EXERCISE:
The word "agent" may appear in some lines of the data; copy every such line.
········
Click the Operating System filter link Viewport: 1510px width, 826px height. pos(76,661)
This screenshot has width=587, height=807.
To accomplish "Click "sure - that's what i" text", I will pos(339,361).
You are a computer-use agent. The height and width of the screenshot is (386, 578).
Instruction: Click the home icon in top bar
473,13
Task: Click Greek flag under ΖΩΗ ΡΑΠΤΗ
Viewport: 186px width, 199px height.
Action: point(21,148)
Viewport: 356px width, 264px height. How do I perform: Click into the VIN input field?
········
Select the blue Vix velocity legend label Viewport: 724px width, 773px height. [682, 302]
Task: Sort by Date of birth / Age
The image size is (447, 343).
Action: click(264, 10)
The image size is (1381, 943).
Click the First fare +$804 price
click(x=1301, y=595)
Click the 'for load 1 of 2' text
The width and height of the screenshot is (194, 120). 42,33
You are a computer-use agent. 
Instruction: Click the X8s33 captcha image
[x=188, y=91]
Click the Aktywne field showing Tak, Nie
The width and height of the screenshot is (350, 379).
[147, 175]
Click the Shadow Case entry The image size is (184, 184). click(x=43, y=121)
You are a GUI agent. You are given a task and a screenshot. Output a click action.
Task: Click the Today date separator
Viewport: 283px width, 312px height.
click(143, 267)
········
WRITTEN ANSWER:
You are a computer-use agent. The height and width of the screenshot is (386, 578).
You are a computer-use agent. 
You are a GUI agent. You are given a task and a screenshot. Output a click action.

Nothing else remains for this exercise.